TO DO
Please rewrite the entries starting with the line that contains "Where should I click to: Click the vertical" and going on through the line that contains "I will coord(119,343).", switching "repost count" to "share count" and leaving everything else unchanged.

Collection entries:
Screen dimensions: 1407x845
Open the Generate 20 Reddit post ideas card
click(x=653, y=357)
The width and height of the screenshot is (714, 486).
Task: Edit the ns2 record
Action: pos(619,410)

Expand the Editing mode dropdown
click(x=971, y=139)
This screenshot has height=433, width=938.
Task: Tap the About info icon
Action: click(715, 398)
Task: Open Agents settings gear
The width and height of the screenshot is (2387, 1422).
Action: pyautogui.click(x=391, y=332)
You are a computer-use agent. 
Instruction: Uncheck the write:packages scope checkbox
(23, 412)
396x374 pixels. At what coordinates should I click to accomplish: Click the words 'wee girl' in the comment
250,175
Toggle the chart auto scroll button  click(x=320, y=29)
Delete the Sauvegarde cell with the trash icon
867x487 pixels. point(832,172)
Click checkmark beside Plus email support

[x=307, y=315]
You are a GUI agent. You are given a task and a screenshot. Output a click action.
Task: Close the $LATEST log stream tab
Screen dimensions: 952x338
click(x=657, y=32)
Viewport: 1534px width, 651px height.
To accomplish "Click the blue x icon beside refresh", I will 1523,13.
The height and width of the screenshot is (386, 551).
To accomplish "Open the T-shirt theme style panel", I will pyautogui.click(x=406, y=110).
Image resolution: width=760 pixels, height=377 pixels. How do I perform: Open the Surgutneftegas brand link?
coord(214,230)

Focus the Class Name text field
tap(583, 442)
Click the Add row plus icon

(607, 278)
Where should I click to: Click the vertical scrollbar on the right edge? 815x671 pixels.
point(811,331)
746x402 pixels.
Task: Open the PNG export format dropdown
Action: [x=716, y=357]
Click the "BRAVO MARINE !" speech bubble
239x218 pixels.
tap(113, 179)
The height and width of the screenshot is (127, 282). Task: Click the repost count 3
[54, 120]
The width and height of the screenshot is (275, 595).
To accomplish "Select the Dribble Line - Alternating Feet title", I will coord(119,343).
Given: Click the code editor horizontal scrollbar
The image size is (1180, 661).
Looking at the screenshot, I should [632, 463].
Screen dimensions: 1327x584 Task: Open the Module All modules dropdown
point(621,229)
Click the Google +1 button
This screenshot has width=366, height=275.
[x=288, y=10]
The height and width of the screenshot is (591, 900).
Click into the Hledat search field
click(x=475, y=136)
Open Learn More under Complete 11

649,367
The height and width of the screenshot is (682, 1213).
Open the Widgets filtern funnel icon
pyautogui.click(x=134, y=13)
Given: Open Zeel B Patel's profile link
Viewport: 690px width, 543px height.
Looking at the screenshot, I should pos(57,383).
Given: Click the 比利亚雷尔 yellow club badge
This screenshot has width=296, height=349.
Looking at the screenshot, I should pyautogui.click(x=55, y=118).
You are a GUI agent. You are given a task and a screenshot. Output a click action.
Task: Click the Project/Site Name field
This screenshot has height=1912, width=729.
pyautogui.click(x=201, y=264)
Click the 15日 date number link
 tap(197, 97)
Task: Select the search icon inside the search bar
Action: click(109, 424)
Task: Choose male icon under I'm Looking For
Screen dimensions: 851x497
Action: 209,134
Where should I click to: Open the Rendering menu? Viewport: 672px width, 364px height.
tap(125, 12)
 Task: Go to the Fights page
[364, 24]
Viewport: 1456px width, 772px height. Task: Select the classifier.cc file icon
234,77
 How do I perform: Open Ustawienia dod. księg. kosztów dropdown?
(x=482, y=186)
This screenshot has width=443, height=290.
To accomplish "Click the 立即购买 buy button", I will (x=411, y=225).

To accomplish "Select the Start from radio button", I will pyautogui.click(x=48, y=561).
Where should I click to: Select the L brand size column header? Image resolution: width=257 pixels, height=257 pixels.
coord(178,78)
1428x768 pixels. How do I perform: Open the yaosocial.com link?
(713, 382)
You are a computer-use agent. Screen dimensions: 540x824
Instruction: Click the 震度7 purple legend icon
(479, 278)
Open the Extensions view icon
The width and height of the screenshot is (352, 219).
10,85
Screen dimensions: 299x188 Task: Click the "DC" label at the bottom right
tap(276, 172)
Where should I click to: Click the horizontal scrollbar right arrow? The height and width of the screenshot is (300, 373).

THE COMPLETED TASK
Where should I click to: Click the vertical scrollbar on the right edge? 815x671 pixels.
point(811,331)
746x402 pixels.
Task: Open the PNG export format dropdown
Action: [x=716, y=357]
Click the "BRAVO MARINE !" speech bubble
239x218 pixels.
tap(113, 179)
The height and width of the screenshot is (127, 282). Task: Click the share count 3
[54, 120]
The width and height of the screenshot is (275, 595).
To accomplish "Select the Dribble Line - Alternating Feet title", I will coord(119,343).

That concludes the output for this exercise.